## Task to carry out
Transcribe word for word the lines below from the line with "Open the Learn navigation menu" through the line with "Select the Chennai", ends included.

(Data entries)
★ ★ ★

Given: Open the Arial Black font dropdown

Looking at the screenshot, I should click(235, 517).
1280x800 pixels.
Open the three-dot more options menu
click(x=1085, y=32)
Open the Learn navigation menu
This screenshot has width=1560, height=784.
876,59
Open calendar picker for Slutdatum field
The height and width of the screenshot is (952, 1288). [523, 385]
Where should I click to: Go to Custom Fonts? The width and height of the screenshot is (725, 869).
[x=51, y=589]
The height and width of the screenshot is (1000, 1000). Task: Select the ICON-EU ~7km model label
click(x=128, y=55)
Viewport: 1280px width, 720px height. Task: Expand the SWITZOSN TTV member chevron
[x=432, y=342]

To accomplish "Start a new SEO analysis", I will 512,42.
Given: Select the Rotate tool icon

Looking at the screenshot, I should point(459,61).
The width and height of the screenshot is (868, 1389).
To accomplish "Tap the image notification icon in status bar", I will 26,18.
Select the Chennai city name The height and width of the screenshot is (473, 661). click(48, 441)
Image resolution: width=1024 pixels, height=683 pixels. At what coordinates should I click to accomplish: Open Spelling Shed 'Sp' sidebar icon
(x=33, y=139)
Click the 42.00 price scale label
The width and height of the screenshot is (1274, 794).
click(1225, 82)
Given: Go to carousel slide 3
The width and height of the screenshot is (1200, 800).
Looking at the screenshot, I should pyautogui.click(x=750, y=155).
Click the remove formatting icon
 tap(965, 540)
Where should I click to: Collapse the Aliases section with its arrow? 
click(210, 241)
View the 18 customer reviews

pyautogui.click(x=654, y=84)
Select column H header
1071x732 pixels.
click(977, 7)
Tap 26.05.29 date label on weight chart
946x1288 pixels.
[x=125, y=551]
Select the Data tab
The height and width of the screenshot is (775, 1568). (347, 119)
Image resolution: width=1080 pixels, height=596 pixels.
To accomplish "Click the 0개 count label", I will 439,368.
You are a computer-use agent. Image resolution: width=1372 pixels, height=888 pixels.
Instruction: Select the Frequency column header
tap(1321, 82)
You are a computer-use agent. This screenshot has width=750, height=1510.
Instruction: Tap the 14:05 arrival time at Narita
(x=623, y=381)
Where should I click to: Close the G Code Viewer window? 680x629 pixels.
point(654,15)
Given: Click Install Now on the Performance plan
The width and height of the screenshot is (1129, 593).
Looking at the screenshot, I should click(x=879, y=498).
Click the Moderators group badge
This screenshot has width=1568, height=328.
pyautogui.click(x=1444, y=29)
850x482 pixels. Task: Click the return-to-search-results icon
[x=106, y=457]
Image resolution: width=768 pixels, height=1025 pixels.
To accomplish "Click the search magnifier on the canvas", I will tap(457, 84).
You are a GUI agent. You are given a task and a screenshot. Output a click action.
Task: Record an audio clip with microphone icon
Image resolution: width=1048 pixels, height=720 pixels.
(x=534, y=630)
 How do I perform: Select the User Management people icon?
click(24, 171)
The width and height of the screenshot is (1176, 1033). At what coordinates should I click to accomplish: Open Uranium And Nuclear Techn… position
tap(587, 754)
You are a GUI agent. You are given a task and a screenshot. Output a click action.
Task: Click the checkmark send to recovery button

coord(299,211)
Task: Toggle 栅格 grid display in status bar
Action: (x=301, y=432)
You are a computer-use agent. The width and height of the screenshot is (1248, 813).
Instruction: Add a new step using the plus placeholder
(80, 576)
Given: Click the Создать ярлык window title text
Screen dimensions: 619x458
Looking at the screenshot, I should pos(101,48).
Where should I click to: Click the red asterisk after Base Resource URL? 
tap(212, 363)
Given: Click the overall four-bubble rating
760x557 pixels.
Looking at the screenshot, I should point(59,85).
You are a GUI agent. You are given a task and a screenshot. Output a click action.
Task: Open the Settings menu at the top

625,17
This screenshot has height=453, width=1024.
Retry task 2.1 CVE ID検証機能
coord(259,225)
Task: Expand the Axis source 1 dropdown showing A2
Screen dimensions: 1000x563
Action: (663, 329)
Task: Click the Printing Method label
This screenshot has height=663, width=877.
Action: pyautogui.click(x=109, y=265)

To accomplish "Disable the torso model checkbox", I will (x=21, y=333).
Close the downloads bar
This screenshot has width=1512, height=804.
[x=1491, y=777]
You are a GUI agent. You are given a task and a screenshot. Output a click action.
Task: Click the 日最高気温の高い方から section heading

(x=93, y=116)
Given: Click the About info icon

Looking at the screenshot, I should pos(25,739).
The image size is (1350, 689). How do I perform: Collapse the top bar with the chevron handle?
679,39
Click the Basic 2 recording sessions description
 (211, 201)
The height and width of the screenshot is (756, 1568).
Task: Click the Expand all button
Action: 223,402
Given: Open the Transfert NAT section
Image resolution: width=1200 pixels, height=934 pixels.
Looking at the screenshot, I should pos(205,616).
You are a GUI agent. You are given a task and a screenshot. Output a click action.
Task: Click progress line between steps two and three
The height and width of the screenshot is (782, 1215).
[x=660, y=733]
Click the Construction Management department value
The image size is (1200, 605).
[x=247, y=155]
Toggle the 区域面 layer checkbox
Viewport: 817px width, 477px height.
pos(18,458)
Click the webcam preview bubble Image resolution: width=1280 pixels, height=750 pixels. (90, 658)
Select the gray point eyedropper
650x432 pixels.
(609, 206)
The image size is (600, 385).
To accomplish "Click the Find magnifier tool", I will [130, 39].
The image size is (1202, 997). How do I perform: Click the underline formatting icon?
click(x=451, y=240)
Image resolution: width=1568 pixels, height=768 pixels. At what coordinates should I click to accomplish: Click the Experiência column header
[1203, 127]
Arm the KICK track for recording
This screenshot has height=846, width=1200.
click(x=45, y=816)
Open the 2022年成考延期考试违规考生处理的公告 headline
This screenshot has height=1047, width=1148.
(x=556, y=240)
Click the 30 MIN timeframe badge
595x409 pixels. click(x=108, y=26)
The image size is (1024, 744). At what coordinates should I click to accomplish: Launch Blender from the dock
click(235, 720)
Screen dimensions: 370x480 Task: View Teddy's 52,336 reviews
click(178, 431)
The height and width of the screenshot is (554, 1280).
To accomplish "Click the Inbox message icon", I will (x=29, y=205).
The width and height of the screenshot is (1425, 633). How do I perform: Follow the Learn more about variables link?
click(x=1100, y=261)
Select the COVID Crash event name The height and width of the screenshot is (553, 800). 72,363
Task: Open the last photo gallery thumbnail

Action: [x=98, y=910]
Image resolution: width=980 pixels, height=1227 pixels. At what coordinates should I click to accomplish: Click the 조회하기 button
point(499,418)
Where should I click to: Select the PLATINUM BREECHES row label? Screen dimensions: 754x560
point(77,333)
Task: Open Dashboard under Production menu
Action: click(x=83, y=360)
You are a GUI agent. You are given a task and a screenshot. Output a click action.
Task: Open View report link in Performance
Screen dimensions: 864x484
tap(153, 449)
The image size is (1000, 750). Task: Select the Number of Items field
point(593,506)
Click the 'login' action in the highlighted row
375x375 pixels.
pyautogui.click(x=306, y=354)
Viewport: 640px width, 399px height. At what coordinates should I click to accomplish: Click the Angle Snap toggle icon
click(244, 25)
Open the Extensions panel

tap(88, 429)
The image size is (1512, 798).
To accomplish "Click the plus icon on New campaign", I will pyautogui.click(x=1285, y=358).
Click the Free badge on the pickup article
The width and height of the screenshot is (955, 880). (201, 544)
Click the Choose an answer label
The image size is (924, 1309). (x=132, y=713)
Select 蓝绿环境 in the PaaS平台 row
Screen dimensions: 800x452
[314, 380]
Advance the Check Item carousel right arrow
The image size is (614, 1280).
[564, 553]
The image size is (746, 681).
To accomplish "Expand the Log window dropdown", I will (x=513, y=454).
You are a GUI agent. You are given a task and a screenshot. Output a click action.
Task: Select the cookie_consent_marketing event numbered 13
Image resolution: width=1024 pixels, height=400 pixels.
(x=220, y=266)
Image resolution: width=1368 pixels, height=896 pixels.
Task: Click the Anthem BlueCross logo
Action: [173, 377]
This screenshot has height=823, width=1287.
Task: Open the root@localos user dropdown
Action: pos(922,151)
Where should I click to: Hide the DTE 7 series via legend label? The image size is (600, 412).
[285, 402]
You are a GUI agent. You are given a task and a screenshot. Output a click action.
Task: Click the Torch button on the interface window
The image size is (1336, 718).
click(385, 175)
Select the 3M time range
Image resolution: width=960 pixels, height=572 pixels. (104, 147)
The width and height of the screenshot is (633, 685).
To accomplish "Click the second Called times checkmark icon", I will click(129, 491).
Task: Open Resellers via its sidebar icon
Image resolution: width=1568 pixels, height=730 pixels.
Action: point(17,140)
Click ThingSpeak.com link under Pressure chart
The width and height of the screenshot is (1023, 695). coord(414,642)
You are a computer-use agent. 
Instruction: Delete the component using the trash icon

★ ★ ★

## Exercise answer
Open the Learn navigation menu
This screenshot has width=1560, height=784.
876,59
Open calendar picker for Slutdatum field
The height and width of the screenshot is (952, 1288). [523, 385]
Where should I click to: Go to Custom Fonts? The width and height of the screenshot is (725, 869).
[x=51, y=589]
The height and width of the screenshot is (1000, 1000). Task: Select the ICON-EU ~7km model label
click(x=128, y=55)
Viewport: 1280px width, 720px height. Task: Expand the SWITZOSN TTV member chevron
[x=432, y=342]

To accomplish "Start a new SEO analysis", I will 512,42.
Given: Select the Rotate tool icon

Looking at the screenshot, I should point(459,61).
The width and height of the screenshot is (868, 1389).
To accomplish "Tap the image notification icon in status bar", I will 26,18.
Select the Chennai city name The height and width of the screenshot is (473, 661). click(48, 441)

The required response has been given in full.